We often hear that marriage is a panacea for our problems — as a nation as a whole, and especially for the black community, in which more than 70 percent of children are now born to unmarried women.
Less discussed are the societal factors contributing to this phenomenon.
Let's start with this: While marriage may be losing a bit of its luster for some, it is still a desirable institution for most.
According to a Gallup poll released Friday, a majority of American adults (54 percent) are married. Another fifth have been married or did not classify a marital status. Yet another fifth has never married but wants to.
And among younger people, nonwhites were less likely than whites to be married, but they were more likely to say that they wanted to be. Only 6 percent of whites and 12 percent of nonwhites said that they had never been married and didn't want to get married.
So most Americans — both whites and minorities — still believe in marriage, but there are factors working against marriage for many, factors that need to be acknowledged.
One is mass incarceration.
In the two decades preceding the Great Recession, the American prison population nearly tripled, according to the Pew Center on the States. And make no mistake: Mass incarceration rips at the fabric of families and whole communities. Related to mass incarceration is the disastrous drug war, which essentially has become a war on marijuana waged primarily against young black men, even though they use the drug at nearly the same rate as whites.

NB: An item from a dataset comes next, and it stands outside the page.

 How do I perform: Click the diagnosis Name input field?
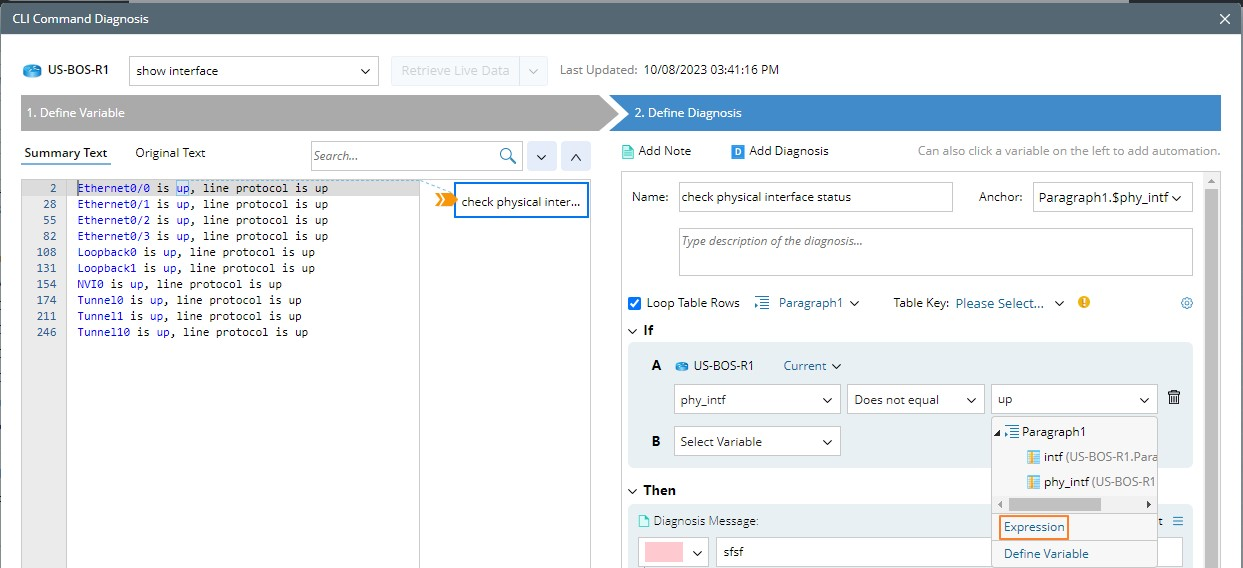pos(815,198)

Then there's the Aid Elimination Provision of the Higher Education Act, a provision that took effect in 2000. It denied financial aid to students with drug convictions.
Add to that the explosion in student loan debt, which has passed the trillion-dollar mark, according to the Consumer Financial Protection Bureau. Such debt is now held by a record one in five households, said a Pew report last year.
This debt crisis is particularly hard on black students. According to a report last year by the Center for American Progress: "African-American and Latino students are especially saddled with student debt, with 81 percent of African-American students and 67 percent of Latino students who earned bachelor's degrees leaving school with debt. This compares to 64 percent of white students who graduate with debt."
The debt burden is having a significant impact on marriage. A survey published in May by the American Institute of Certified Public Accountants showed that 15 percent of respondents delayed marriage because of student loan debt.
Furthermore, for the poorest Americans there are marriage penalties built into many of our welfare programs. As the Heritage Foundation has pointed out: "Marriage penalties occur in many means-tested programs, such as food stamps, public housing, Medicaid, day care and Temporary Assistance to Needy Families. The welfare system should be overhauled to reduce such counterproductive incentives."
This is not to explain away why people don't marry or delay marriage or have children before marriage, but to give the discussion context.
In a report financed by the Justice Department a decade ago, Donald Braman, a George Washington University law professor, argued, "For generations, social institutions from slavery and segregation to broadly punitive criminal sanctions have borne down unremittingly on poor and minority families and communities."
One can't bemoan the breakdown of the family — particularly the black family — without at least acknowledging the structural and systematic forces working against its cohesion.